**Task details**.
Examine each line of the data. Copy the line if it includes the word "will".

Start of Given data

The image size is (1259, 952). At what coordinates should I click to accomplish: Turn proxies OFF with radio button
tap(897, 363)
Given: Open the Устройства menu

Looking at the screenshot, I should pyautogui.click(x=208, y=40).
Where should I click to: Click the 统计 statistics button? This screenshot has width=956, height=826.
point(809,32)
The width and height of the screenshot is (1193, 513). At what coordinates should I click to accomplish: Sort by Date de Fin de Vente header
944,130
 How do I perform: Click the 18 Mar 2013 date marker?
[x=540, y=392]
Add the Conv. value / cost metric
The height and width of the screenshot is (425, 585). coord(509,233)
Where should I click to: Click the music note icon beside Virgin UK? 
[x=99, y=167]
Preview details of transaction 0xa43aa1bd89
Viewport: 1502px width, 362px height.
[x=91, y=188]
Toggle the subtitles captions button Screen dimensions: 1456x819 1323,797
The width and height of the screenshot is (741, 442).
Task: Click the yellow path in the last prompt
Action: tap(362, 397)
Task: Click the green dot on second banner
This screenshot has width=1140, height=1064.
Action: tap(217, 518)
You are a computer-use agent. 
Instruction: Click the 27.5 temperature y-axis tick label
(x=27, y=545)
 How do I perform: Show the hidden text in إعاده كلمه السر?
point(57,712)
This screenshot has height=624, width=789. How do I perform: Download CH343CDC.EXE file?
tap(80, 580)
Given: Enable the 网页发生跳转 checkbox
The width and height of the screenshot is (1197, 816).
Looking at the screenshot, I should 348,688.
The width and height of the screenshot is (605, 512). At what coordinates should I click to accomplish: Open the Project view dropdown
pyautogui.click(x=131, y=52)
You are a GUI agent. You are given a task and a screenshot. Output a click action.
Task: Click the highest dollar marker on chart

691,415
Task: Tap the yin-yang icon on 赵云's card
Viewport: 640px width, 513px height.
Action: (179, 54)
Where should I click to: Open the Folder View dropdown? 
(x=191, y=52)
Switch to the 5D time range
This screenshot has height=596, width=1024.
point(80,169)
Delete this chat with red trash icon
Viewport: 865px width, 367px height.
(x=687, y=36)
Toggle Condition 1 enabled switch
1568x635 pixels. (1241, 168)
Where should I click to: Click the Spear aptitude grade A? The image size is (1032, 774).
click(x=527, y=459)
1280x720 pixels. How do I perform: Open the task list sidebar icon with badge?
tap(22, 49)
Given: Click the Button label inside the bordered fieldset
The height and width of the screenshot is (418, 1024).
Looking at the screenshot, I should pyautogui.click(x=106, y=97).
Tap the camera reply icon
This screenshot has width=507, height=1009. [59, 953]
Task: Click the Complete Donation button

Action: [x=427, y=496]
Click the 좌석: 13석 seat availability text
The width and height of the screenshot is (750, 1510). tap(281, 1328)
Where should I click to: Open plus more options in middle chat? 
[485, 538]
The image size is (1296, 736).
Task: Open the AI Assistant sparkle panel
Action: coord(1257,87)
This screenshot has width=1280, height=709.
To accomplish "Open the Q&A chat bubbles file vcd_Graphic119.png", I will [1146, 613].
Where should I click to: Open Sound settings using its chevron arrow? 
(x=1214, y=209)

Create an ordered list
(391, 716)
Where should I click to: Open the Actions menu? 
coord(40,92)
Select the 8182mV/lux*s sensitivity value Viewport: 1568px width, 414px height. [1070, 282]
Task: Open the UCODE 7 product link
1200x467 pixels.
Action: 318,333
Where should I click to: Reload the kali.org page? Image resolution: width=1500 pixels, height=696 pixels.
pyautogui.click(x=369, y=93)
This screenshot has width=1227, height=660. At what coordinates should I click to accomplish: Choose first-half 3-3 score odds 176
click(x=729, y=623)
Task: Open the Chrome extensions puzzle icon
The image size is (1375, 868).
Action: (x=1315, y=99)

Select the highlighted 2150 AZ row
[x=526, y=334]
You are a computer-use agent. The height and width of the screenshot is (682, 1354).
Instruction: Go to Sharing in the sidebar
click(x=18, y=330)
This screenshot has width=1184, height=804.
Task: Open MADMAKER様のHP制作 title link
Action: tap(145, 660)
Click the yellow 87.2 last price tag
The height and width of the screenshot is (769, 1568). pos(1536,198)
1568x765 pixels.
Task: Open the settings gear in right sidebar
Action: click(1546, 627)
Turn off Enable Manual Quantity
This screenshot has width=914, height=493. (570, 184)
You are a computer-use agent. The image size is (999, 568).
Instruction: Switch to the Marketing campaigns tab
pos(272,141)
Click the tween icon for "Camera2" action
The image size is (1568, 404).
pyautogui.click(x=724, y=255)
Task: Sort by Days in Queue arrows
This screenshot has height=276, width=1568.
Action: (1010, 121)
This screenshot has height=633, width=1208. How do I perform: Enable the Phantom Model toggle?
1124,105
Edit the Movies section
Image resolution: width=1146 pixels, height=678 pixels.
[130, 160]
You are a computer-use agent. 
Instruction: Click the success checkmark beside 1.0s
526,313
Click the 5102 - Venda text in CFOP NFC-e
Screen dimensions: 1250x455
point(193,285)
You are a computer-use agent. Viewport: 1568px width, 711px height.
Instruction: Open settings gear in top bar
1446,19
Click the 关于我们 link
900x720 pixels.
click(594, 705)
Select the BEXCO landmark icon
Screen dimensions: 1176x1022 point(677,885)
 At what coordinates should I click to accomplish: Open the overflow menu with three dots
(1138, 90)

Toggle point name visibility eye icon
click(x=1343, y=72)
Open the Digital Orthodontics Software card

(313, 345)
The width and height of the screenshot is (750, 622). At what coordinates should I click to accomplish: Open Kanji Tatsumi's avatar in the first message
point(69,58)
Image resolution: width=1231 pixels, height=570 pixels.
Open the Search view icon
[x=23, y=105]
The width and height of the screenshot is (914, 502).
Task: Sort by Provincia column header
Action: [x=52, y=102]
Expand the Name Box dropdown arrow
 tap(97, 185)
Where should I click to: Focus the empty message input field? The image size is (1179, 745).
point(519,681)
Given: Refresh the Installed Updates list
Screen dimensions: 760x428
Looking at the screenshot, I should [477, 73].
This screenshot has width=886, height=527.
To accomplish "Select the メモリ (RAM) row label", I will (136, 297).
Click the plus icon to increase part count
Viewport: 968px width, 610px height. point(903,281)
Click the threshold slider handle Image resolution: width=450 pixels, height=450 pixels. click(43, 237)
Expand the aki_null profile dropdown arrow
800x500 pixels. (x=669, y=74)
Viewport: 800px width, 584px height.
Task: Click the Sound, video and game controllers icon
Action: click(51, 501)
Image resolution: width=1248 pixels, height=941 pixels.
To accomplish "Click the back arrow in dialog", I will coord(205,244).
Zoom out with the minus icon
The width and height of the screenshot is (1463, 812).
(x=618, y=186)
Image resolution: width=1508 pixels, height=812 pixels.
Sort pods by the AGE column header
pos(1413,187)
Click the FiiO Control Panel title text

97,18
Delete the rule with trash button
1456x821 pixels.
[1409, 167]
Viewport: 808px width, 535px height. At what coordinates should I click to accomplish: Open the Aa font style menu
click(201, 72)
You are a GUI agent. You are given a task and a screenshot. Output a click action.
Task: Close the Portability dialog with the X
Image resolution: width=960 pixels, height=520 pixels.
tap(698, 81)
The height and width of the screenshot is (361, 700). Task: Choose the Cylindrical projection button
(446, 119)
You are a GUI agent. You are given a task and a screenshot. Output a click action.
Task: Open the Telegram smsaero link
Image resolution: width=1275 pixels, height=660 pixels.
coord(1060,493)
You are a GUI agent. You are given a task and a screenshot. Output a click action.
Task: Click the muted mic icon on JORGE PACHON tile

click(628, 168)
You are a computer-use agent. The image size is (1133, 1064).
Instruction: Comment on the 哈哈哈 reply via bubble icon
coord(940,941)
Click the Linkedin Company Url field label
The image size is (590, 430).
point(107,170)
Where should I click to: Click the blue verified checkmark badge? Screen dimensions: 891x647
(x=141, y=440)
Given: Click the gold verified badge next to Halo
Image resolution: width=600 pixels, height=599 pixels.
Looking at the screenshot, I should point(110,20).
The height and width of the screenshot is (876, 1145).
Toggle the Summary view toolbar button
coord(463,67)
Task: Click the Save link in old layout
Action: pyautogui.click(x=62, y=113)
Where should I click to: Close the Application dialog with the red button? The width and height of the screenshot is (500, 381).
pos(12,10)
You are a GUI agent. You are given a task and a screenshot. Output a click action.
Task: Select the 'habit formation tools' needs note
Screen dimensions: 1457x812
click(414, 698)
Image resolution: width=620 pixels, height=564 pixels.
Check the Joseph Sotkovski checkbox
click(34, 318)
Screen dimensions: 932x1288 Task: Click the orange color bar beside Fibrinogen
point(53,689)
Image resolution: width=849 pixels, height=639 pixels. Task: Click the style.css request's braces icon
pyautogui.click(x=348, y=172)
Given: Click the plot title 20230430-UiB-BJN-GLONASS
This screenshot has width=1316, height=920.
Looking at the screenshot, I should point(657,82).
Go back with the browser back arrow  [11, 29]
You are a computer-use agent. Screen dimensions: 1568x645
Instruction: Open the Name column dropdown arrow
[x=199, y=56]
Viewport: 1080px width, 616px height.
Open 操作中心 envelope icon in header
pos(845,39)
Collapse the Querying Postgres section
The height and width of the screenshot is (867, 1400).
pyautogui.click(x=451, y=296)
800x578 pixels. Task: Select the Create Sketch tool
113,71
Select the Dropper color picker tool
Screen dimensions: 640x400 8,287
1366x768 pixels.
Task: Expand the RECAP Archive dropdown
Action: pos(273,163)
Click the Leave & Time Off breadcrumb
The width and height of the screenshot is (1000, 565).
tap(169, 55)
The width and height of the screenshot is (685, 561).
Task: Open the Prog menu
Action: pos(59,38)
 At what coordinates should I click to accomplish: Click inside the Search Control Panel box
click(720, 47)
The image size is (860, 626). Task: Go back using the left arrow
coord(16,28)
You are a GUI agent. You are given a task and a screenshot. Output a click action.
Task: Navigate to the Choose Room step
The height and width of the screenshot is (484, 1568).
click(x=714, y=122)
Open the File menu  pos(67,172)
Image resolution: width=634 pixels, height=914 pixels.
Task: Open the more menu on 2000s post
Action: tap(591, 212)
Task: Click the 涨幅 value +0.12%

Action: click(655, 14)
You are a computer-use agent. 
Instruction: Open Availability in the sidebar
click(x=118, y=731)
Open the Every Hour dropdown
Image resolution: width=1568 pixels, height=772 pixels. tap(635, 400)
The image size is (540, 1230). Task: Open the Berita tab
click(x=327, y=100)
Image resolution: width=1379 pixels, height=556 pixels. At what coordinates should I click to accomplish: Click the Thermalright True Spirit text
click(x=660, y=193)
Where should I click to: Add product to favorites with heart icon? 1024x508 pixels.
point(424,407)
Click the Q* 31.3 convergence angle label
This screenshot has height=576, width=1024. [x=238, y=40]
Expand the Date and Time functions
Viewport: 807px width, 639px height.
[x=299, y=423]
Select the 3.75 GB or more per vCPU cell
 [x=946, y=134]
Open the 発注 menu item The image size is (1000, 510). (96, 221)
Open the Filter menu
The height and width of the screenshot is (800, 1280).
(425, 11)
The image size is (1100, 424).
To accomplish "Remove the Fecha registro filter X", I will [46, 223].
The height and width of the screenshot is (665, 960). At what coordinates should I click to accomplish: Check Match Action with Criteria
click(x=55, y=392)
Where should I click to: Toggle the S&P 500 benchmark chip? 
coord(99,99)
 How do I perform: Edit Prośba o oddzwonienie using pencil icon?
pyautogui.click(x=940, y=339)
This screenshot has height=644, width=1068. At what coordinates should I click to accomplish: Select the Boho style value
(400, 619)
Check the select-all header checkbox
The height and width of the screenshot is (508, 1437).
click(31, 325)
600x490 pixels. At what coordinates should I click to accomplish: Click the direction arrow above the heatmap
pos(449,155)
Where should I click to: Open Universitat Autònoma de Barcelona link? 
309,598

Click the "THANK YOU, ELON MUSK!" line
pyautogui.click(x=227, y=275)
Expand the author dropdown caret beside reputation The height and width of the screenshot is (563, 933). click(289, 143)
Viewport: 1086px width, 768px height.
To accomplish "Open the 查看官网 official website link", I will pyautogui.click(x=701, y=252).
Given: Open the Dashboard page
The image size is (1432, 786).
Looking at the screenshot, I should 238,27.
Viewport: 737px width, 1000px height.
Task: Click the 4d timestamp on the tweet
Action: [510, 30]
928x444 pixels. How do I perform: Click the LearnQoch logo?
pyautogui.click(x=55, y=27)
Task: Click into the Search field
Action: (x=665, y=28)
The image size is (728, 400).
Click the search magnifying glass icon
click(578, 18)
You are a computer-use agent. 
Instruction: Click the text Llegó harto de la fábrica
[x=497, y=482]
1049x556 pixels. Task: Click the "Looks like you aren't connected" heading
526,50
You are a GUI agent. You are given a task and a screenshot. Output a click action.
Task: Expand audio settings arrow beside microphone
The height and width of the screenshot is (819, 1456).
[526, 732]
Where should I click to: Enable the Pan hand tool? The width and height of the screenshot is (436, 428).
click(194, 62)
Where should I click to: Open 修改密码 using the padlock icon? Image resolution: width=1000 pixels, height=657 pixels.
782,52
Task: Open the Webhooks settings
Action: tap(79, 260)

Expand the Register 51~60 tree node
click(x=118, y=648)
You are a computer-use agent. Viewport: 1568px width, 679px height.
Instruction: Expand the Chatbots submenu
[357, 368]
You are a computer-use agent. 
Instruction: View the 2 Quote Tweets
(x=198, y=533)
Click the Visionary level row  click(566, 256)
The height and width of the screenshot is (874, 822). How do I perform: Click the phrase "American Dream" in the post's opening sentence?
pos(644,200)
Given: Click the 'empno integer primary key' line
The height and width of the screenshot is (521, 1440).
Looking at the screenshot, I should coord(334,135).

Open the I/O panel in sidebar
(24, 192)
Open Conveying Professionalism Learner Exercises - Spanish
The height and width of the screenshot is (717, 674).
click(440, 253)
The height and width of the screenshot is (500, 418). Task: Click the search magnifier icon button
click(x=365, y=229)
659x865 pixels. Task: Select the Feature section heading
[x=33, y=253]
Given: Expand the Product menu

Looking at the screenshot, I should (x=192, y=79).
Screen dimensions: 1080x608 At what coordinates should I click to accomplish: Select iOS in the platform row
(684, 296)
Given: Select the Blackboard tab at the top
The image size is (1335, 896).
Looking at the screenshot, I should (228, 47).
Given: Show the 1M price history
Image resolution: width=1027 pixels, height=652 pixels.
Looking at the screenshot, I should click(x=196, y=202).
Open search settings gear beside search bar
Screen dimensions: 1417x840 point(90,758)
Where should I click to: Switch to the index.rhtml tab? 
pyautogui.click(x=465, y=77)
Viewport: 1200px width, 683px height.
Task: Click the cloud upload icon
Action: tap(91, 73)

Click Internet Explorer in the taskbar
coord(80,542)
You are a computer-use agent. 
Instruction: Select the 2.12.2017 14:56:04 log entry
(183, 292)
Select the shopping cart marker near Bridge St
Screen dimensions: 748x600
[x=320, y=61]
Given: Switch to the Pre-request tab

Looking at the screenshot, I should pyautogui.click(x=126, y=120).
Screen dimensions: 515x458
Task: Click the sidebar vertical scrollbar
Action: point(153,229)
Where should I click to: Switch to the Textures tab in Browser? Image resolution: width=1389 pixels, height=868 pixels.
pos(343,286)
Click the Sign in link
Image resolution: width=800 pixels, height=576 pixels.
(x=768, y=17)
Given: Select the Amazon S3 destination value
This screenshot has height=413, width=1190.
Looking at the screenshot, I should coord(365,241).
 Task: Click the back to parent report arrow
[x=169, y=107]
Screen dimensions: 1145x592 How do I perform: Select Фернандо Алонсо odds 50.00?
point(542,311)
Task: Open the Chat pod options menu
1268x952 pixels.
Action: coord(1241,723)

End of Given data

**Task output**.
To accomplish "Open the Q&A chat bubbles file vcd_Graphic119.png", I will [1146, 613].
To accomplish "Select the メモリ (RAM) row label", I will (136, 297).
To accomplish "Click the back arrow in dialog", I will coord(205,244).
To accomplish "Remove the Fecha registro filter X", I will [46, 223].
To accomplish "Open the 查看官网 official website link", I will pyautogui.click(x=701, y=252).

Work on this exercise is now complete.